-- What is being asked --
Set down the data below in full and exactly, minus the pictures.

[Collection entries]
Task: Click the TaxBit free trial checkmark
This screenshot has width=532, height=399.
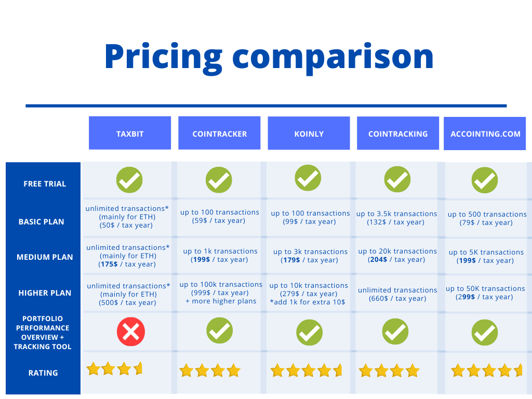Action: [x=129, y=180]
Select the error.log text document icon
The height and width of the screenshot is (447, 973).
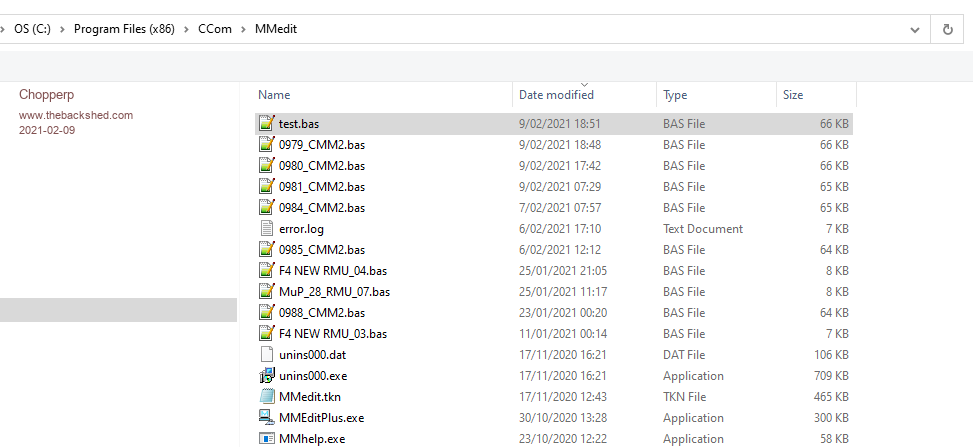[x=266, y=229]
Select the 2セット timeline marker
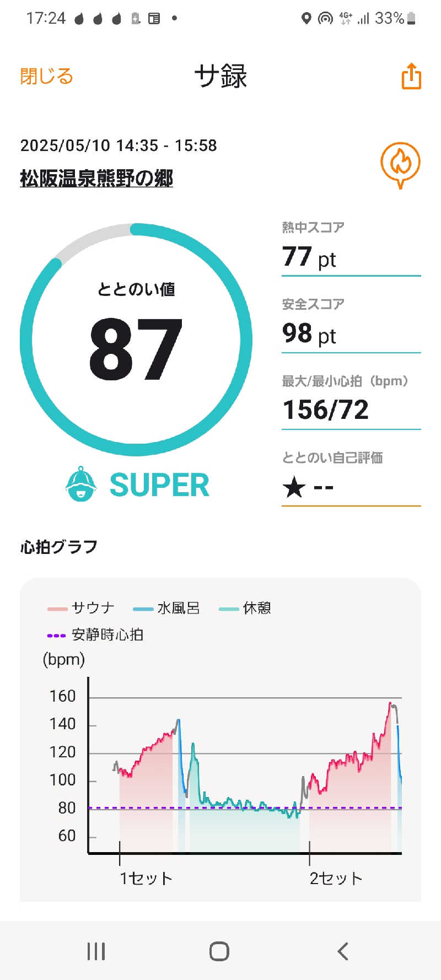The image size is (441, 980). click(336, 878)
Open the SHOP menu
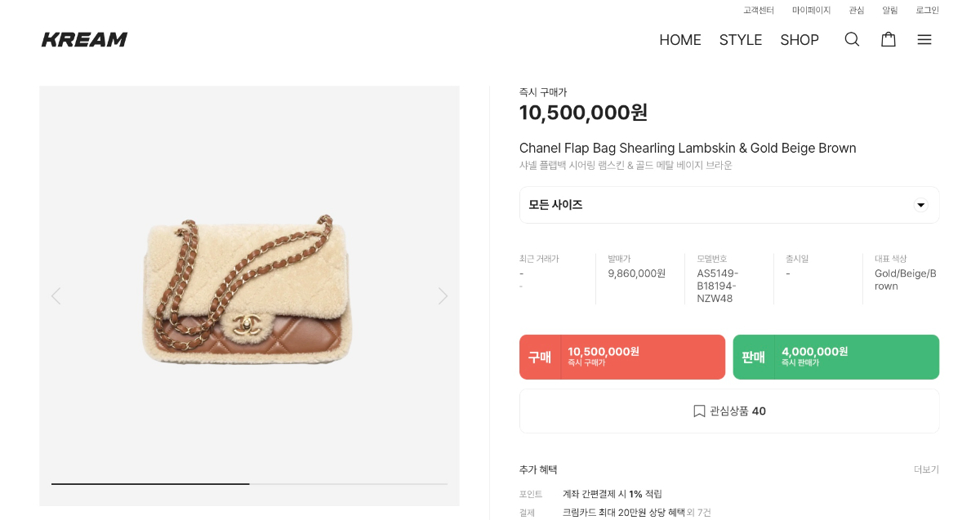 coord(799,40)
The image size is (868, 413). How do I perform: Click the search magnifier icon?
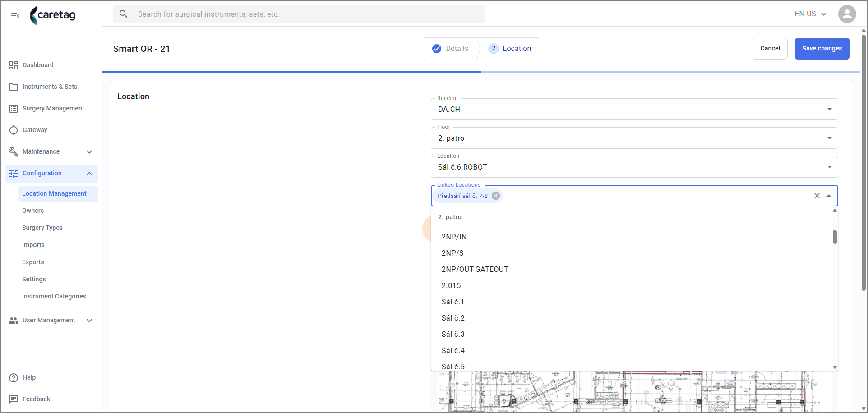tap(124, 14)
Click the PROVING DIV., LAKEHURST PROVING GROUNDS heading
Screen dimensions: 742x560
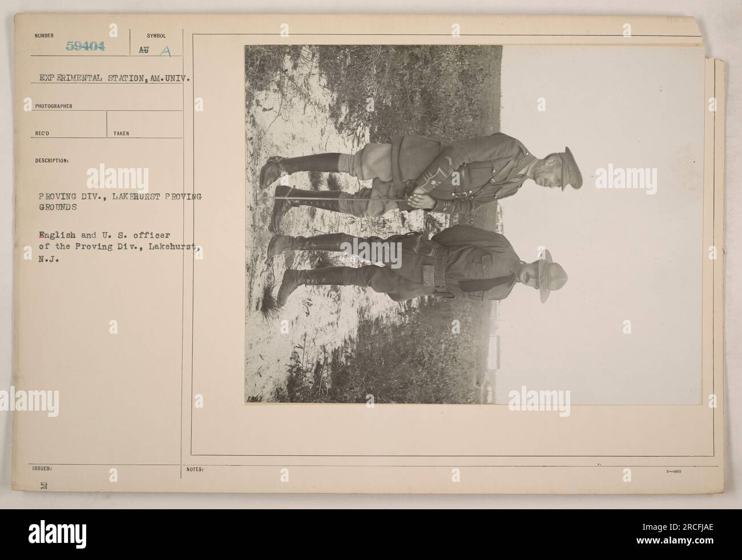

-- Exercise response --
Task: Click the TaxBit free trial checkmark
This screenshot has width=532, height=399.
Action: [x=129, y=180]
Select the error.log text document icon
The height and width of the screenshot is (447, 973).
[x=266, y=229]
Select the 2セット timeline marker
The image size is (441, 980). click(336, 878)
Open the SHOP menu
 coord(799,40)
The image size is (868, 413). How do I perform: Click the search magnifier icon?
tap(124, 14)
Click the PROVING DIV., LAKEHURST PROVING GROUNDS heading
Screen dimensions: 742x560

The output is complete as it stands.